Central versus peripheral cannulation for acute type A aortic dissection.

Autor: Yousef S; Division of Cardiac Surgery, Department of Cardiothoracic Surgery, University of Pittsburgh, Pittsburgh, Pa., Brown JA; Division of Cardiac Surgery, Department of Cardiothoracic Surgery, University of Pittsburgh, Pittsburgh, Pa., Serna-Gallegos D; Division of Cardiac Surgery, Department of Cardiothoracic Surgery, University of Pittsburgh, Pittsburgh, Pa; Heart and Vascular Institute, University of Pittsburgh Medical Center, Pittsburgh, Pa., Navid F; Division of Cardiac Surgery, Department of Cardiothoracic Surgery, University of Pittsburgh, Pittsburgh, Pa; Heart and Vascular Institute, University of Pittsburgh Medical Center, Pittsburgh, Pa., Zhu J; Heart and Vascular Institute, University of Pittsburgh Medical Center, Pittsburgh, Pa., Thoma FW; Division of Cardiac Surgery, Department of Cardiothoracic Surgery, University of Pittsburgh, Pittsburgh, Pa; Heart and Vascular Institute, University of Pittsburgh Medical Center, Pittsburgh, Pa., Bianco V; Division of Cardiac Surgery, Department of Cardiothoracic Surgery, University of Pittsburgh, Pittsburgh, Pa., Aranda-Michel E; Division of Cardiac Surgery, Department of Cardiothoracic Surgery, University of Pittsburgh, Pittsburgh, Pa., Diaz-Castrillon CE; Division of Cardiac Surgery, Department of Cardiothoracic Surgery, University of Pittsburgh, Pittsburgh, Pa., Sultan I; Division of Cardiac Surgery, Department of Cardiothoracic Surgery, University of Pittsburgh, Pittsburgh, Pa; Heart and Vascular Institute, University of Pittsburgh Medical Center, Pittsburgh, Pa.

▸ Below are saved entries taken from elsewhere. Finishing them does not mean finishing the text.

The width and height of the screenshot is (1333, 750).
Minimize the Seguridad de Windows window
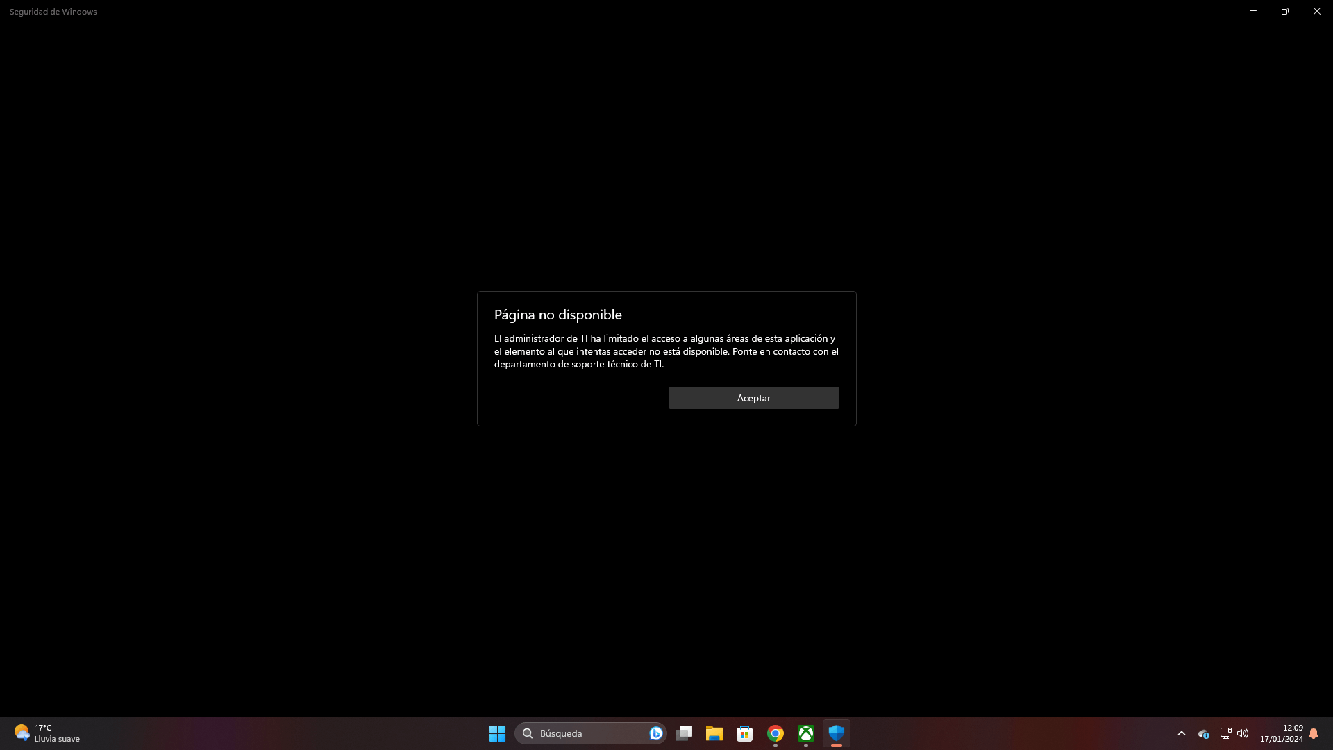pos(1253,11)
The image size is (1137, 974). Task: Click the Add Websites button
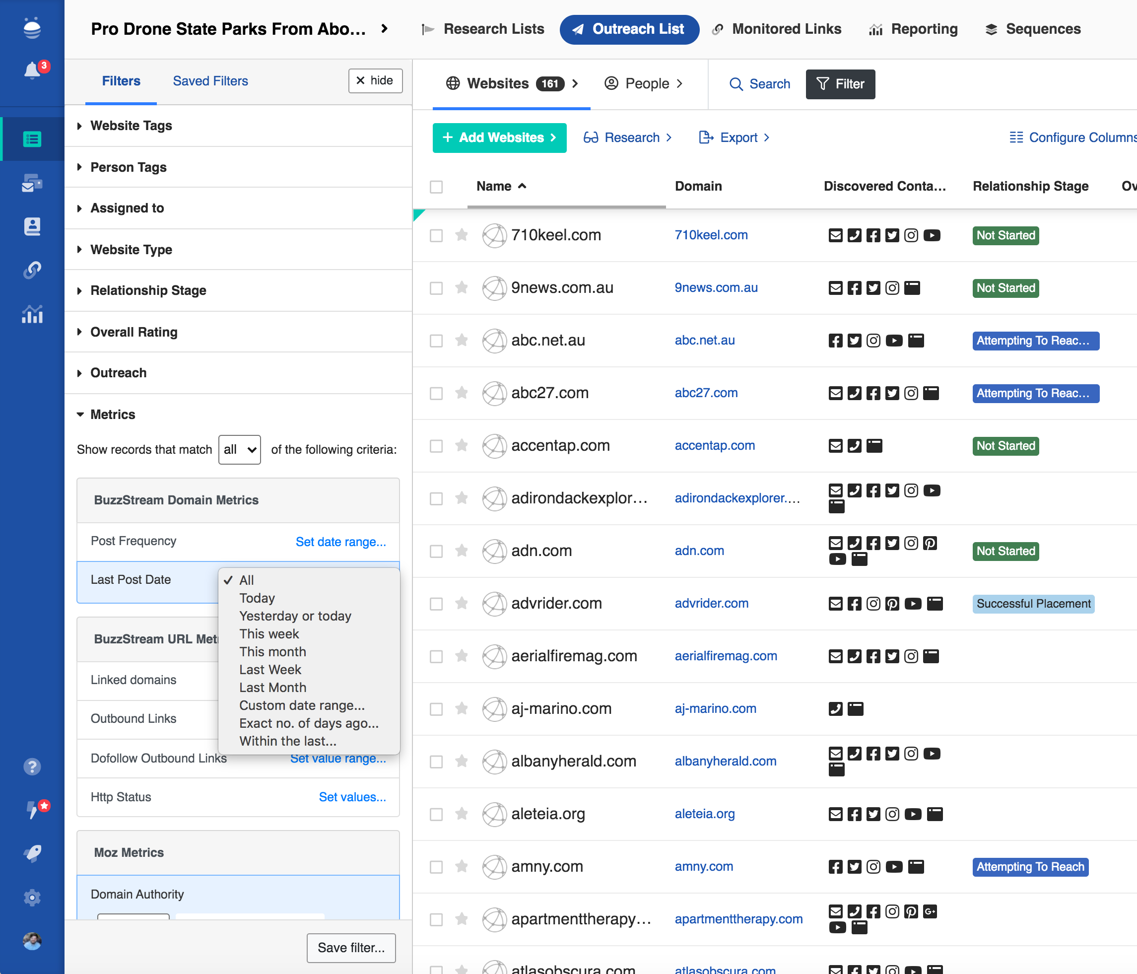point(499,137)
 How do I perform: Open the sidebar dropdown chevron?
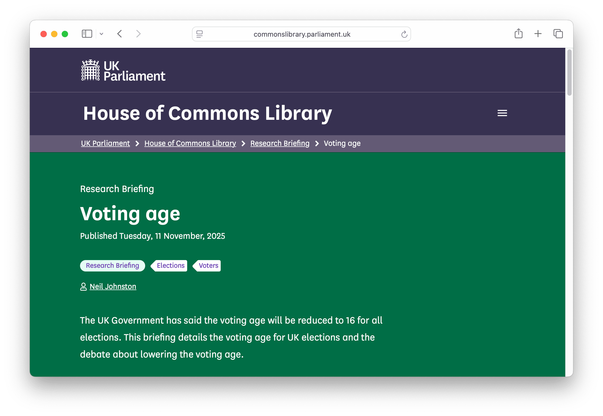point(101,34)
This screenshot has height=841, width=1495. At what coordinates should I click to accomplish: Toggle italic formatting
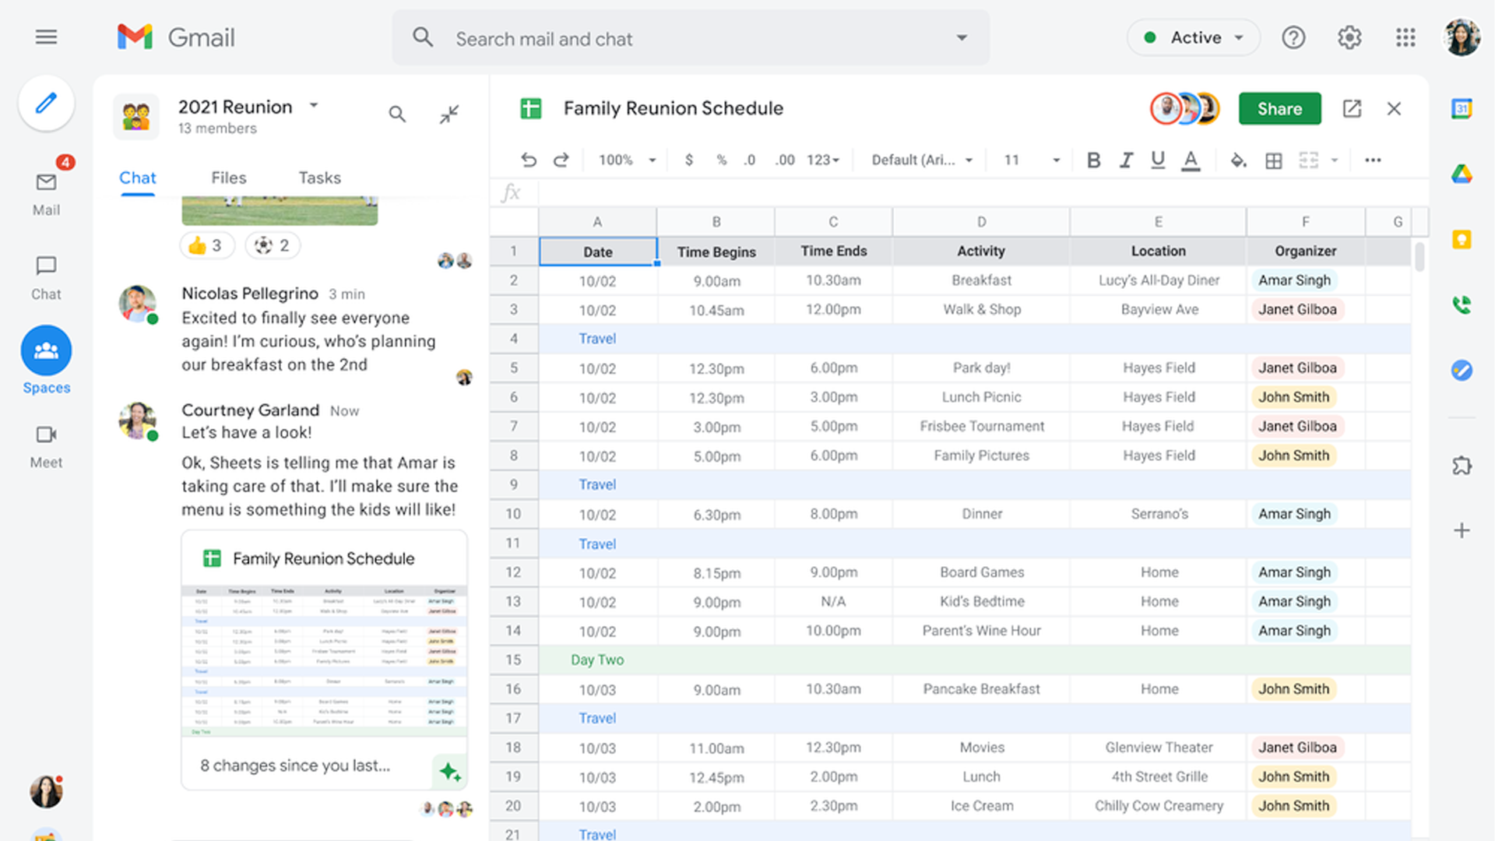click(1126, 160)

Electronic address: sultani@upmc.edu.
Jazyk: angličtina
Zdroj: The Journal of thoracic and cardiovascular surgery [J Thorac Cardiovasc Surg] 2024 Feb; Vol. 167 (2), pp. 588-595. Date of Electronic Publication: 2022 Jul 16.

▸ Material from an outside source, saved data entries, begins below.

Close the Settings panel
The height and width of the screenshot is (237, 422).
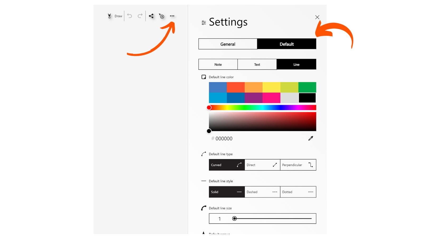pos(317,17)
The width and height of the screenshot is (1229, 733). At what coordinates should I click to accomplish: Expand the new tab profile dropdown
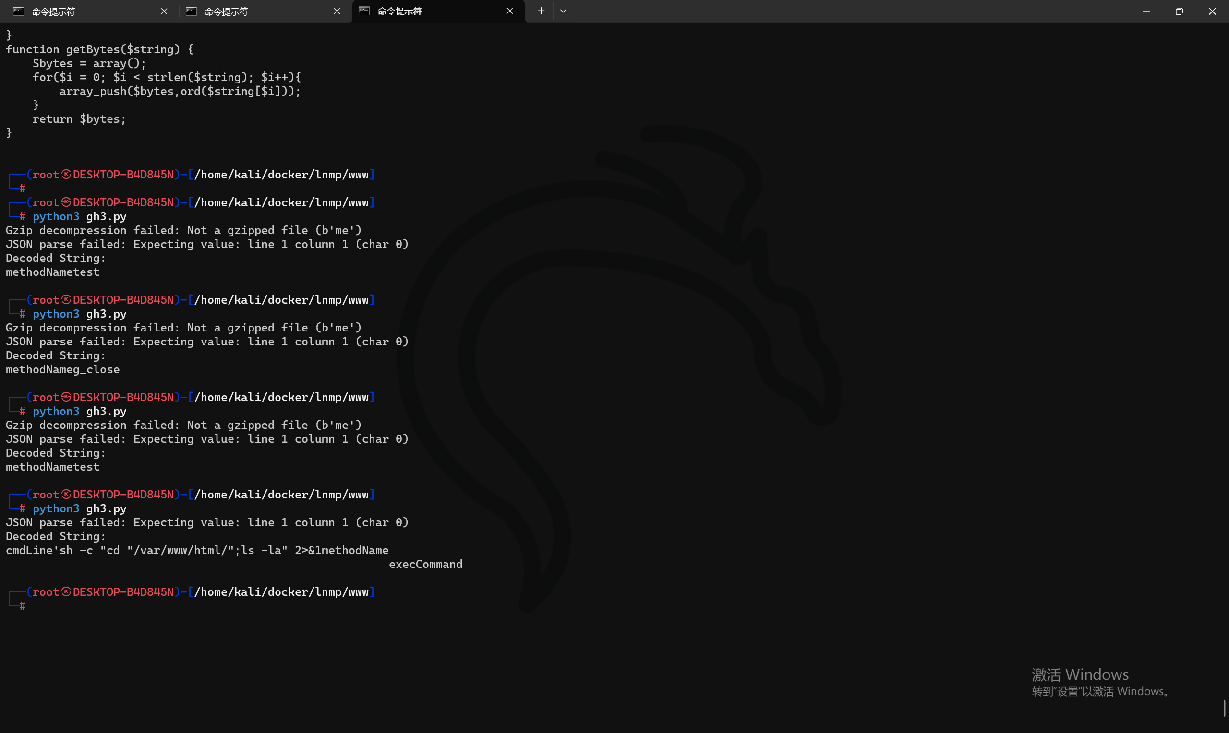tap(563, 11)
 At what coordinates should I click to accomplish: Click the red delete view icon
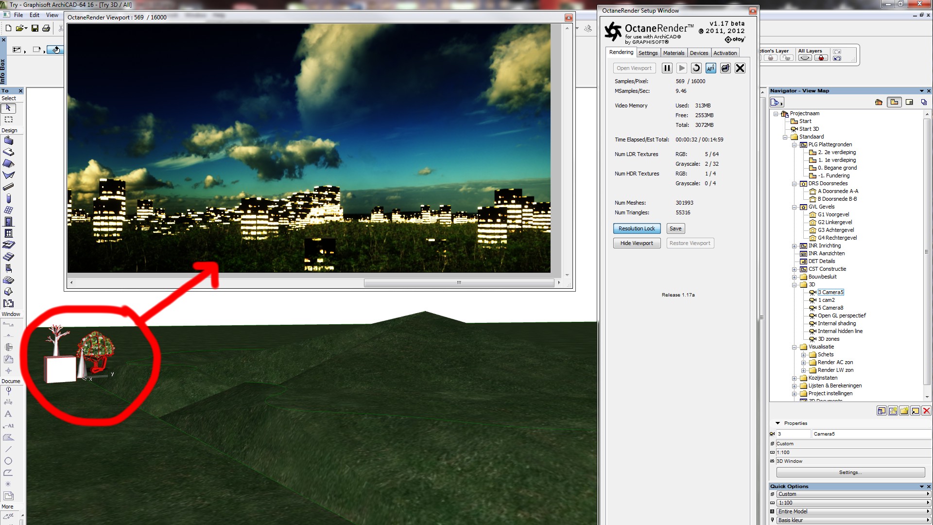(926, 411)
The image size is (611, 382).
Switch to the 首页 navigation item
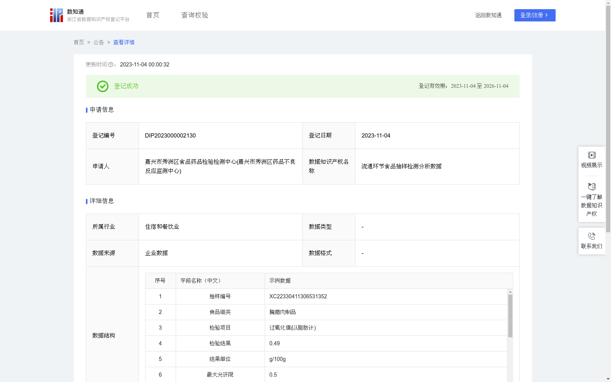click(x=152, y=15)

DOI: 10.1016/j.jtcvs.2022.04.055
Abstrakt: Objective: This study sought to evaluate the impact of central aortic versus peripheral cannulation on outcomes after acute type A aortic dissection repair.
Methods: This was an observational study using an institutional database of acute type A aortic dissection repairs from 2007 to 2021. Patients were stratified according to central, subclavian, or femoral cannulation. Kaplan-Meier survival estimation and multivariable Cox regression were performed.
Results: The study population consisted of 577 patients who underwent acute type A aortic dissection repair. Of these, central cannulation was used in 490 patients (84.9%), subclavian cannulation was used in 54 patients (9.4%), and femoral cannulation was used in 33 patients (5.7%). Rates of peripheral vascular disease, aortic insufficiency moderate or greater, and cerebral malperfusion differed significantly among the groups, but baseline characteristics were otherwise comparable (P > .05). Operative mortality was lowest in the central cannulation group (9.8%), but this did not differ significantly among the groups. Kaplan-Meier survival estimates were similar among the groups. On multivariable Cox regression, cannulation strategy was not significantly associated with long-term survival.
Conclusions: Acute type A aortic dissection repair can be safely performed through central aortic cannulation, with outcomes comparable to those obtained with subclavian or femoral cannulation.